This course includes one project, which will be due on TBD. You will create your project as a blog post and submit it via URL.
Your blog post will be an explainer for one idea which is adjacent to DATA 1010 topic sequence. Here are some ideas:
- Applications of SVD
- Image processing
- Genomic data
- An application of a matrix decomposition in numerical linear algebra (see this book, for example).
- Constrained optimization and the KKT conditions
- Gradient Descent Algorithms
- The Mersenne Twister PRNG
- Random matrices and Wigner’s semicircle law
- Common distributions and their applications (other than the ones we did in class)
- Hypergeometric distribution
- Benford’s law
- Cauchy distribution
- Applications of bootstrapping
- Maximum likelihood estimation and Fisher information
- Hypothesis testing in studies on a particular topic (e.g, mask-wearing and COVID-19). In other words, explain the hypothesis tests being used in some of the relevant studies in a way that would be comprehensible to someone just beginning to learn about hypothesis tests.
- No-free-lunch theorem: is it valuable?
These topics are just ideas; you’re welcome (and encouraged) to choose your own topic. You can look at the free book Mathematics for Machine Learning for lots more ideas. Feel free to ask on Piazza to get feedback about any particular ideas you might be considering. We will also add to the list above as the term progresses.
When you have chosen a topic, please write a few sentences to describe it and outline a plan for exposition. Submit here. All submissions should be received by November 6th at the latest.
Here are some options for blog hosting:
- Medium. The go-to option for this sort of thing. It has a clean, beautiful writing interface. One major disadvantage is that it doesn’t directly support mathematical typesetting. So you’re going to have to explore options which involve generating images and including them that way (which can be annoying when you want to edit). You can also use the Math Anywhere Chrome extension (which is going to be less work, but it means someone has to install that extension to read your article). If you take the latter option, add a note at the beginning of the article with instructions for downloading the extension.
- FastPages. From FastAI, this option allows you to author content in Jupyter notebook format (or .docx, or Markdown) and have it automatically deployed via GitHub to a blog hosted on a GitHub page. They’ve done the work of getting all the workflows organized, so all you have to do is a few initial setup steps and then upload your Jupyter Notebook to a specific directory in your repo. Check out this video walkthrough to see how it all works.

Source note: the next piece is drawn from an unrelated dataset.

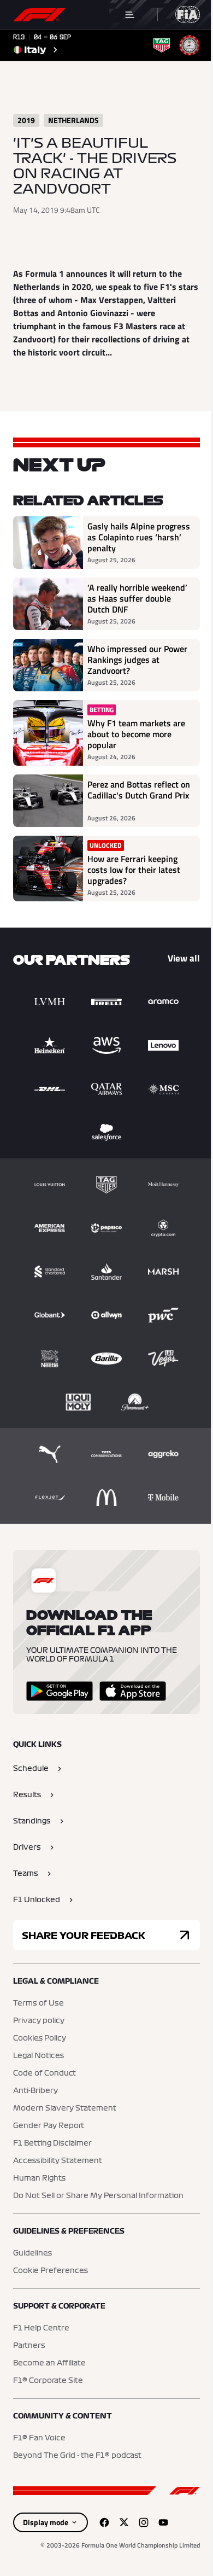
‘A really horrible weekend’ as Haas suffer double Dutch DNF (137, 598)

The main objectives to keep in mind as you write your article are readability, informativeness, and accuracy. You want to set the stage: explain the motivation and describe what you’re going to accomplish. Then get into the details, explain how the various components work in the context of an illustrative example, and also make some connections to real-world applications.
All of these are loose suggestions. The main goal is to tell a great story. The only specifically required element is some presentation of a nontrivial mathematical idea, even if it isn’t the main overall focus. It’s also very likely that you’re going to need to include some visuals to create a compelling reading experience.
A good example to look at for style and length is this article. It’s very much on the longer end of the spectrum at around 3600 words; I recommend targeting a length in the range 50% to 100% as long as this one (shorter than 1500 words would be too short). The other thing this article does which is not necessary is a code walkthrough; whether you want to do that is up to you.
After the blog posts are submitted, each person will be responsible for reading two other students’ blog posts and providing feedback on what they found clear, interesting, helpful, etc. The mapping between readers and blog posts will be chosen uniformly at random.
The review deadline will be two weeks after the blog post submission deadline. You should not expect the review to represent a very large time investment; the goal is to provide an incentive to do a good enough job with the blog post that it will be helpful to at least the two readers from the class (plus the peer feedback).